# (2) Cleaning Student lms ID

* **author** = Diego Sapunar-Opazo
* **copyright** = Copyright 2019, Thesis M.Sc. Diego Sapunar - Pontificia Universidad Católica de Chile
* **credits** = Diego Sapunar-Opazo, Ronald Perez, Mar Perez-Sanagustin, Jorge Maldonado-Mahauad
* **maintainer** = Diego Sapunar-Opazo
* **email** = dasapunar@uc.cl
* **status** = Dev

This script gets the Coursera's Gradebook and students.csv to create a .csv file with two columns:

(1) **num_alumno**, which corresponds to the internal face-to-face students' id and

(2) **lms_id**, which corresponds to internal Coursera lms id

## Part 0: Import Packages

In [1]:
# data analysis and wrangling
import pandas as pd
import numpy as np

## Part 1: Getting the Data

In [2]:
def read_data(path):
    '''
    Read a .csv file and convert it in a Pandas DataFrame.
    
    Input:
    path - String: path where the .csv is located.
    
    Output:
    Pandas DataFrame: .csv in the Pandas DataFrame format.
    '''
    return pd.read_csv(path)

## Part 2: Data Preprocessing

In [3]:
def preprocc_data(df, slices=False, columns_to_rename=False, categories=False):
    '''
    From a dataframe on the fly, (1) get the necessary columns; (2) rename columns; and (3) clean data.
    
    Input: 
    df - Pandas DataFrame: dataframe to be cleaned.
    columns_to_rename - Dict: Columns to rename, Key: original name, Value: new name.
    categories - List of Strings: List of the names of the columns to be category type.

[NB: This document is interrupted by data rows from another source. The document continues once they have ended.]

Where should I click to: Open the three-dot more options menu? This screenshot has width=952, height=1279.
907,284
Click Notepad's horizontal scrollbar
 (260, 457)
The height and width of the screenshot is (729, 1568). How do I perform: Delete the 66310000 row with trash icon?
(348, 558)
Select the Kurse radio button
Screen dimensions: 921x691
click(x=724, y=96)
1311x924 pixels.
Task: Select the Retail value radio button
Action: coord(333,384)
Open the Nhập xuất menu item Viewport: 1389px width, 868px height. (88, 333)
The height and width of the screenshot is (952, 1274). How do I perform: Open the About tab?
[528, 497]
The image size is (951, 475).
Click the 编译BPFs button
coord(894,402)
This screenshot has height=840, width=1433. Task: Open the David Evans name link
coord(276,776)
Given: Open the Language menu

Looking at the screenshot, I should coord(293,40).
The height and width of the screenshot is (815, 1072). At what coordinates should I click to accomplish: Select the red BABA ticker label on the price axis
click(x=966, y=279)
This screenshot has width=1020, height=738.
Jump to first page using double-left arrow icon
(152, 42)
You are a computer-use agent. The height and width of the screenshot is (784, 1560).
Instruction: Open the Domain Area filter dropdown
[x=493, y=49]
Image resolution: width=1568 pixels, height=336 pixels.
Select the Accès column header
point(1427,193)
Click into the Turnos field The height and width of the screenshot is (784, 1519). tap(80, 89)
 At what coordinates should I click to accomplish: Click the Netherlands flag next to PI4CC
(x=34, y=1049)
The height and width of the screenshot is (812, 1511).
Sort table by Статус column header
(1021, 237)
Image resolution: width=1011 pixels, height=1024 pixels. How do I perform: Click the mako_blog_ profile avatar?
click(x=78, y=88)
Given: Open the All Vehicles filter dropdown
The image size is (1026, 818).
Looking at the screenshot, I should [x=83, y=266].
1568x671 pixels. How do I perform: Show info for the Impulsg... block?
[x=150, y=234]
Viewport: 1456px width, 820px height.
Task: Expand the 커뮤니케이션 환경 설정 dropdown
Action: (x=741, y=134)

If you renamed some columns, should be the new names.
    
    Output:
    df - Pandas DataFrame: the dataframe already cleaned.
    '''
    
    df_cleaned = df.copy()
    
    # slicing the columns, getting only the one that I need (num_alumno and seccion)
    if slices:
        df_cleaned = df_cleaned.iloc[:,slices]
    
    del df  # clean memory
    
    # rename columns
    if columns_to_rename:
        df_cleaned.rename(_columns_to_rename, 
                          inplace=True, 
                          axis=1)
    
    if categories:
        for cat in categories:
            # creating categories
            df_cleaned[cat] = df_cleaned[cat].astype('category')
    
    return df_cleaned

In [4]:
def get_students(df_lms, df_students):
    '''
    Maintain only de lms_id in df_lms that are in the df_students.
    
    Input:
    df_lms - Pandas DataFrame: df with the lms ids
    df_students - Pandas DataFrame: df with the students that are important for me!
    
    Output:
    Pandas DataFrame: With the same structure of df_lms, filtered with the students thar are important.
    '''
    # getting same types
    df_lms['num_alumno'] = df_lms['num_alumno'].astype('str')
    df_students['num_alumno'] = df_students['num_alumno'].astype('str')
    
    return df_students.merge(df_lms, left_on='num_alumno', right_on='num_alumno')

## Part 3: Export Data

In [5]:
def export_data(df, path):
    '''
    Export df in .csv fole to the path.
    
    Input:
    df - Pandas DataFrame: dataframe to be exported.
    path - String: path where the .csv will be exported.
    '''
    df.drop('sec', axis=1, inplace=True)

    df.to_csv(path, index=False)

## Part 4: Main

In [199]:
_gradebook_path = '../data/raw_data/coursera/coursera_gradebook_edited.csv'
_students_path = '../data/clean_data//students_sec.csv'
_columns_to_rename = {
    'Anonymized Coursera ID': 'lms_id',
    'Student ID': 'num_alumno'
}

_export_path = '../data/clean_data/students_lms_id.csv'

df_lms = preprocc_data(read_data(_gradebook_path), 
                       slices=[0,2], 
                       columns_to_rename=_columns_to_rename)
df_students = read_data(_students_path)
df = get_students(df_students, df_lms)
export_data(df, _export_path)

In [200]:
len(df)

226